Hacker News new | ask | show | jobs
by pmalynin 3741 days ago
Yeah, tried to access our site and it was down. Really was expecting more out of Digital Ocean than to fuck up such an integral part of their infrastructure. In the future we'll be transitioning away from their DNS solution because this is unacceptable.
3 comments

I hope your clients/users are as understanding and civil as you are.

In the meantime, I'm going wait for post-mortem before deciding if I should continue using them for dns. Looking back over the status history, 1-2 incidents a year isn't that bad for my needs, but might be too much for you, which is fine (since I'm only hosting a couple of small side projects with them).

The problem is, for an early stage startup incidents like this are deadly. Especially since we just applied to a bunch of accelerators.
I get that this is a pain in the ass. I've got a significant chunk of infrastructure on DO, I've got work to do today that depends on those machines. I learned about this simultaneously when a deployment failed and I got a text from an engineer at a company I consult with. Not a great way to start the day, for sure.

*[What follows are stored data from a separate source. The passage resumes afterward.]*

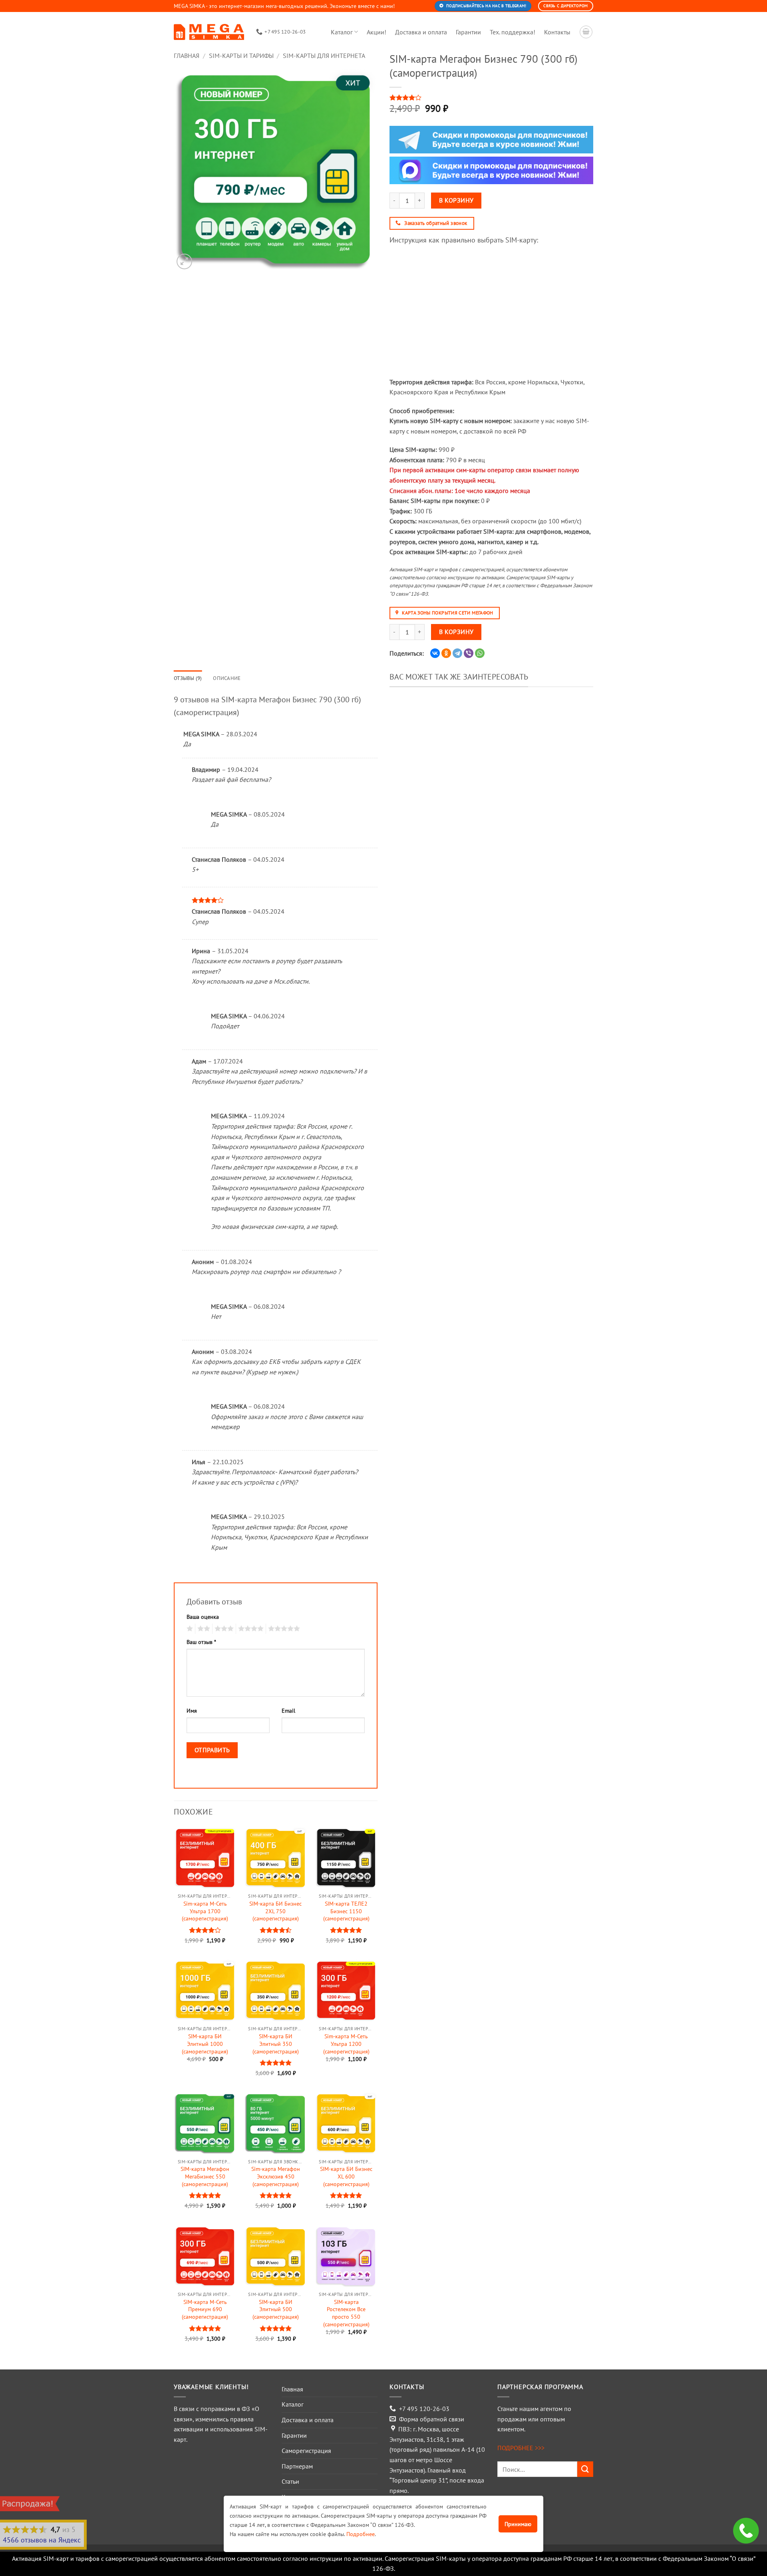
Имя (192, 1710)
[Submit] (585, 2469)
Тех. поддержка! (512, 32)
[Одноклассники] (446, 653)
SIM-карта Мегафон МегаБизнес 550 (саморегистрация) (205, 2176)
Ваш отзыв (201, 1642)
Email (288, 1710)
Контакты (557, 32)
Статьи (290, 2481)
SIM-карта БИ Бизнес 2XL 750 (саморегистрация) (275, 1911)
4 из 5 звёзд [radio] (250, 1629)
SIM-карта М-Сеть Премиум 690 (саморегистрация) (205, 2309)
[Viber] (468, 653)
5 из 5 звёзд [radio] (283, 1629)
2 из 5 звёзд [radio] (202, 1629)
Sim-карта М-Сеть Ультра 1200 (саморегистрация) (346, 2044)
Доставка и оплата (421, 32)
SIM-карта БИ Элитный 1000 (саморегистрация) (205, 2044)
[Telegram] (457, 653)
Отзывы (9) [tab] (188, 678)
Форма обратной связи (431, 2419)
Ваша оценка (203, 1616)
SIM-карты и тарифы (241, 56)
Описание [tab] (226, 678)
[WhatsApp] (480, 653)
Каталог (342, 32)
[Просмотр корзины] (586, 32)
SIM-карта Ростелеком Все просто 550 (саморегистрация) (346, 2313)
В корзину (456, 200)
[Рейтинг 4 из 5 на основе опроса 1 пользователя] (491, 97)
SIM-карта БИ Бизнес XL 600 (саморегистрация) (346, 2176)
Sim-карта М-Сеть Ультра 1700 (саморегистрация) (205, 1911)
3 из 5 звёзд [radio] (223, 1629)
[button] (184, 261)
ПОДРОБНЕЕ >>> (520, 2448)
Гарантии (468, 32)
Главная (186, 56)
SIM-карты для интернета (324, 56)
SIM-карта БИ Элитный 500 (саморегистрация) (275, 2309)
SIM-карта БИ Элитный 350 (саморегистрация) (275, 2044)
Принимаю (518, 2524)
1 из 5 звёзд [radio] (189, 1629)
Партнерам (297, 2466)
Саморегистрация (306, 2451)
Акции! (376, 32)
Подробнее (360, 2534)
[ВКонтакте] (435, 653)
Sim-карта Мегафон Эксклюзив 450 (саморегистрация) (275, 2176)
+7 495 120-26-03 (424, 2409)
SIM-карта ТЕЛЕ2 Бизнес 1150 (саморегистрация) (346, 1911)
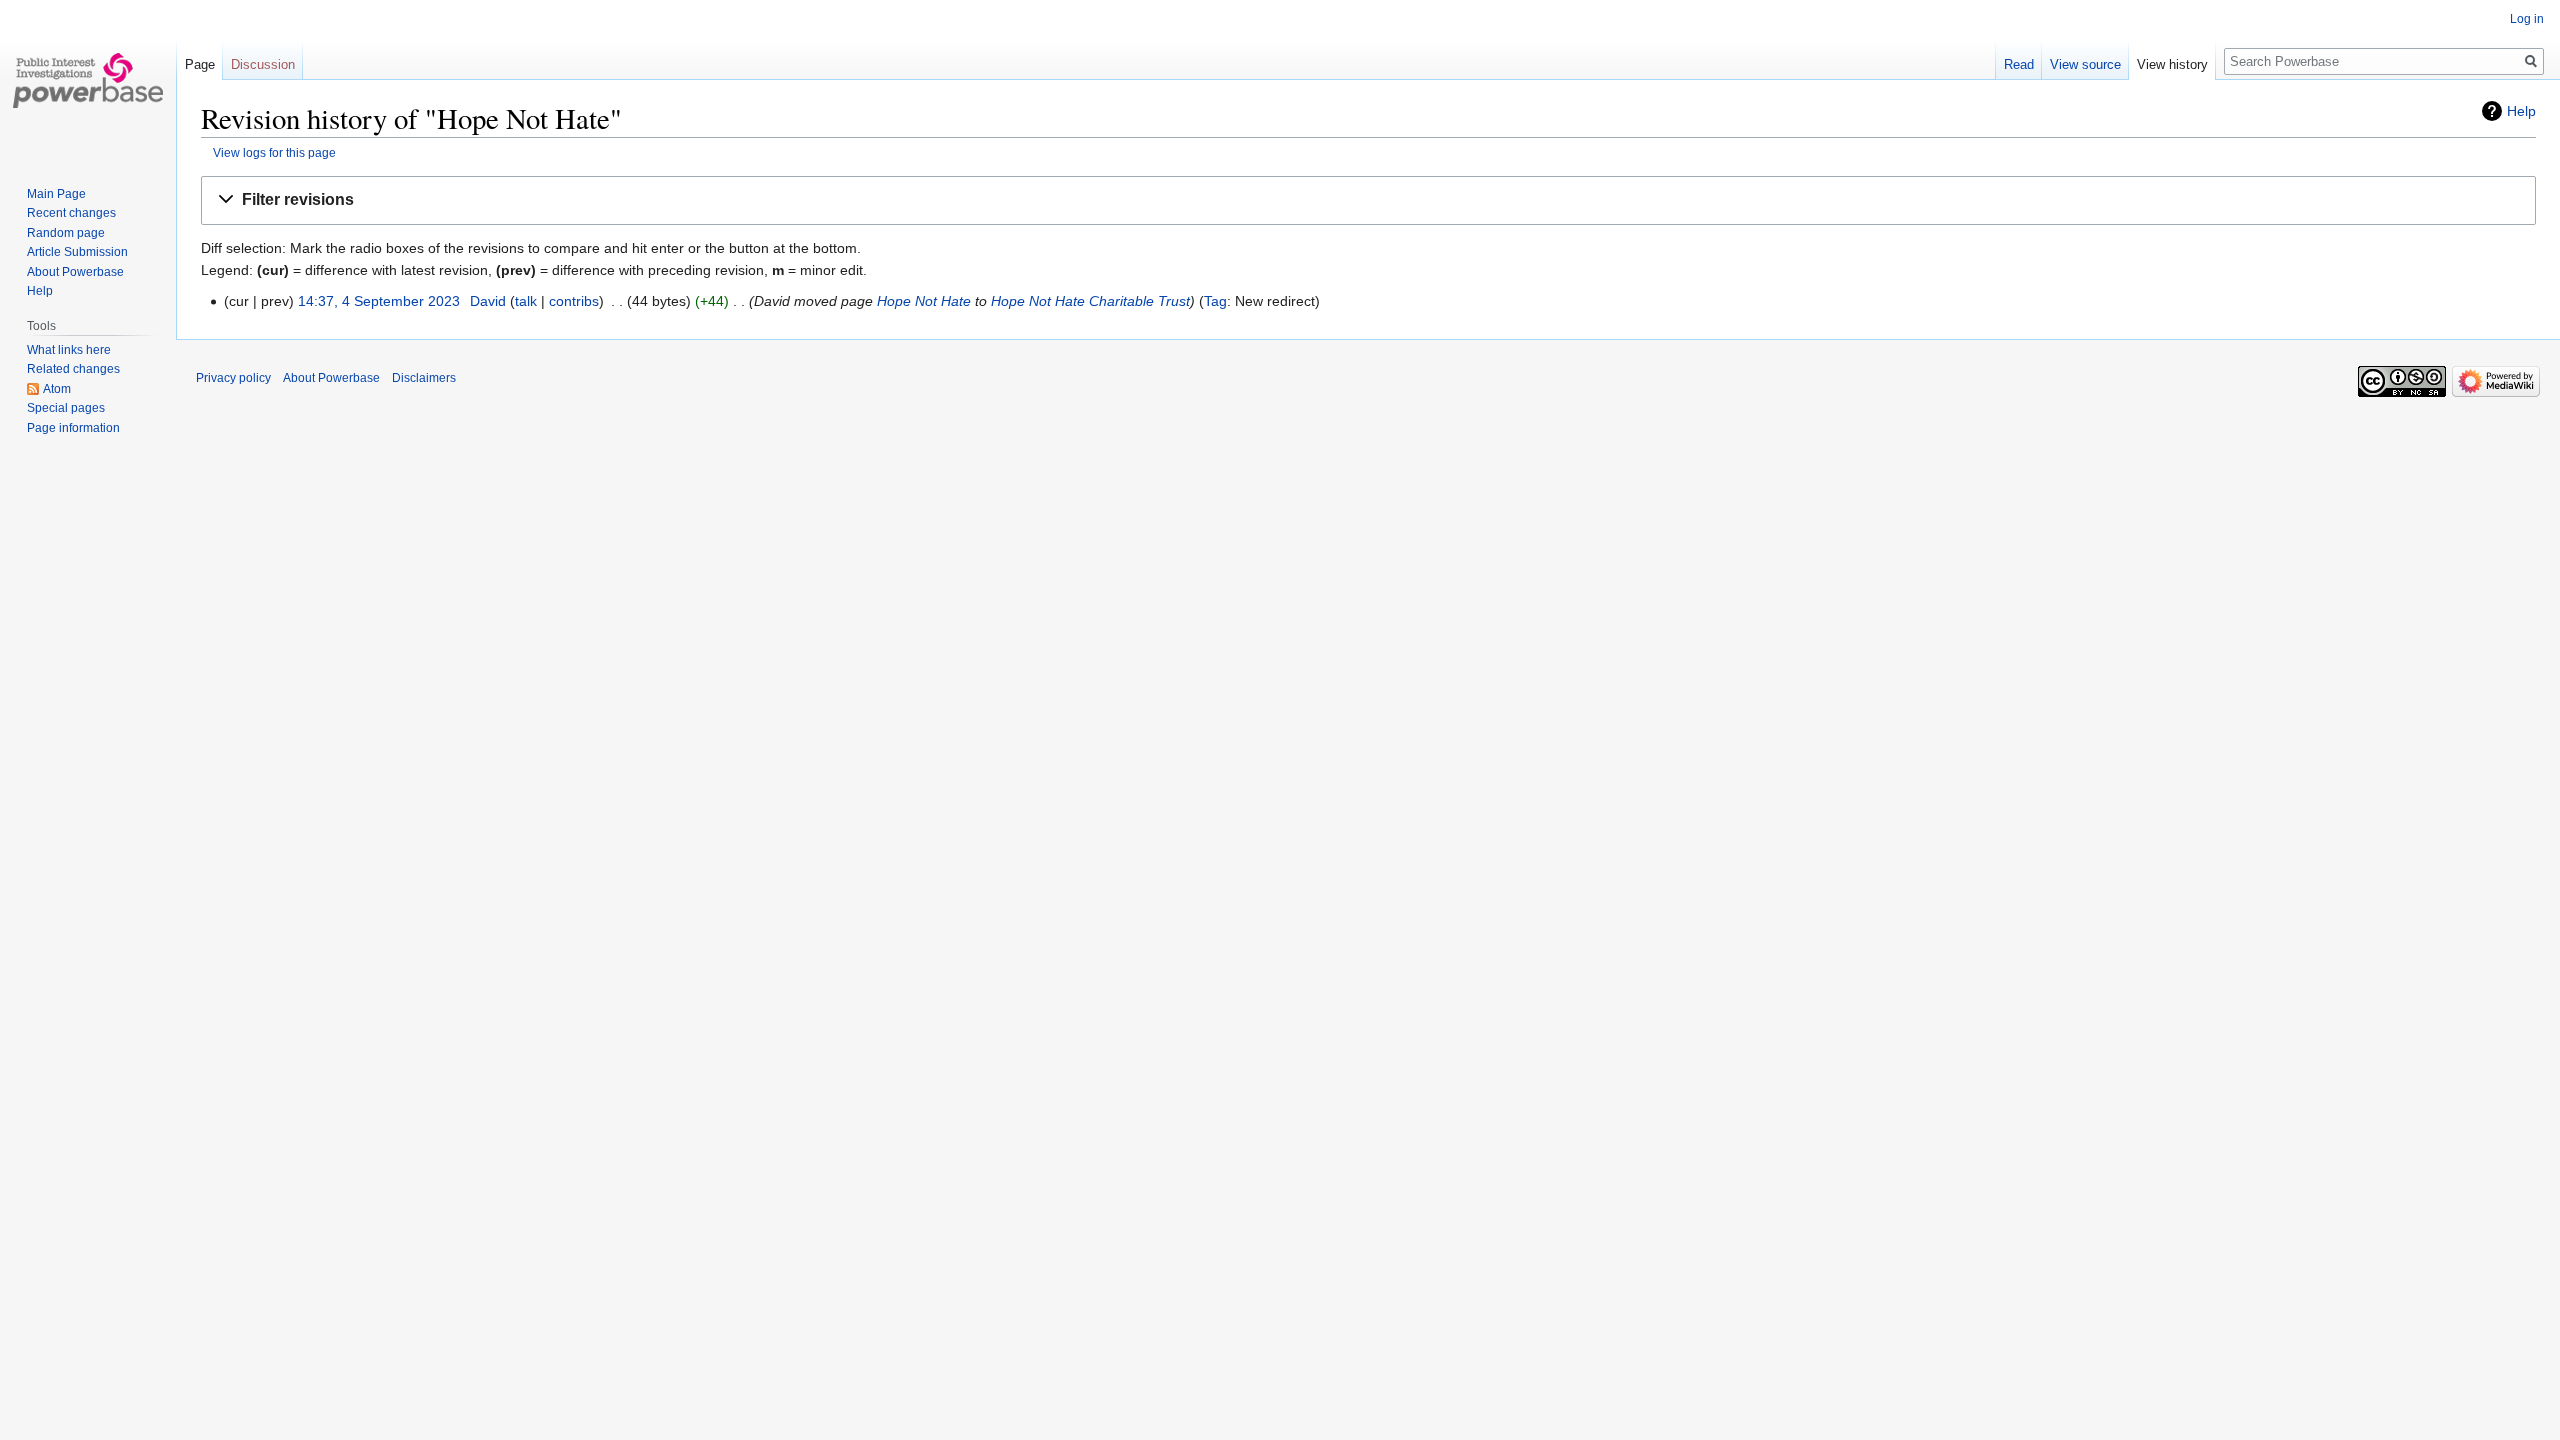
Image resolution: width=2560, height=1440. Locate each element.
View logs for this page (274, 152)
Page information (73, 428)
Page (200, 64)
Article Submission (77, 252)
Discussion (263, 64)
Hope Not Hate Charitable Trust (1090, 301)
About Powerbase (75, 272)
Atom (57, 389)
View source (2085, 64)
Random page (66, 233)
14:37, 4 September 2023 (379, 301)
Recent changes (71, 213)
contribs (574, 301)
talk (526, 301)
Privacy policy (233, 378)
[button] (1368, 200)
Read (2019, 64)
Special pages (66, 408)
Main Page (56, 194)
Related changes (73, 369)
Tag (1215, 301)
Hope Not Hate (924, 301)
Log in (2527, 19)
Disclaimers (424, 378)
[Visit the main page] (88, 80)
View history (2172, 64)
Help (2521, 111)
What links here (69, 350)
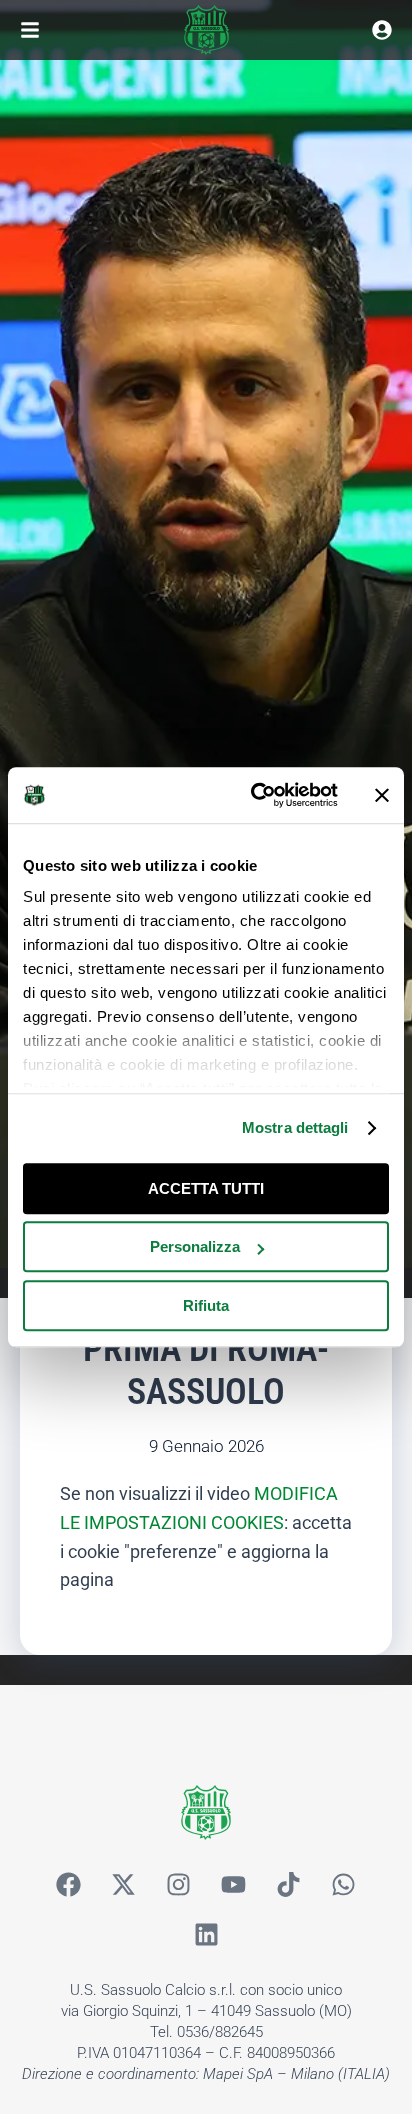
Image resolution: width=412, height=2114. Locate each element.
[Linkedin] (206, 1935)
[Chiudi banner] (382, 795)
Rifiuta (206, 1305)
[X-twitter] (124, 1885)
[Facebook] (69, 1885)
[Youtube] (234, 1885)
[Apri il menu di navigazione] (30, 30)
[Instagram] (179, 1885)
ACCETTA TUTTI (206, 1188)
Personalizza (195, 1246)
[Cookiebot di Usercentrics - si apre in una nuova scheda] (255, 795)
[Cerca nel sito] (382, 30)
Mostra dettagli (295, 1127)
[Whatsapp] (344, 1885)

Know what I'm going to do? I'm going to have a cup of coffee and play with my dogs for a bit. It's inconvenient, it's going to delay things, and I'm a bit choked about it. But it's not worth getting angry over, because there's nothing I can do about it today.

The resolution is, for any app/startup/business everything is a risk and if you didn't include the edge-case of "What happens if my primary DNS nameserver goes down for my domain?" into account. Is all you can do is blame DO?

If your app goes down do you have failover for that? Or do you blame your devops team?

Any small business has to manage which risks it accepts. OP got the Digital Ocean service to try and mitigate this risk to a degree. Beyond that, it becomes a question of accept risk in other aspects of product or a risk that your primary DNS server provider will fail?

The reality is, you have limited development and financial resources so you simple can’t do everything. Sure, in a vacuum, or in a larger enterprise, we’d love to manage every risk. But when we're just starting out that’s not realistic, and we do have a right to be upset at Digital Ocean's service going down while at the same time realizing that yes, ideally we would / should have had redundancy in place already.

Your question on blaming the devops team is exactly the mindset of someone who has a lot more resources than a brand new startup. In a brand new startup there IS NO devops team. If you're lucky, there is one person who does the devops work part time, balanced with a bunch of other development work he/she also does.

We have auto failover for server, app, and database failures -- this can be easily managed. DNS Nameserver failover should have been built-in, after all there is a reason we specify 3 DNS nameservers into the domain configuration, since Digital Ocean took on this task (whereby we used Gandi's DNS before that) we expected it to perform as advertised -- so yes blame lies with DO.
It's still entirely your fault. Something like Route53/Cloudflare is dirt cheap and crazy redundant. Don't risk your business on free/side services.
You can go to your domain registrar and switch to another DNS provider (GoDaddy has their own DNS service).
Be happy that this happend early. Now you know that you should never ever have a single point of failure.
Just add a second dns provider.
If your site is so critical that it can't suffer any downtime then why is it not provisioned across multiple independent platforms?
I also hope the users of your site understand that shit happens. Also as another user said... if DNS is so critical for you then why don't you have proper failover in place?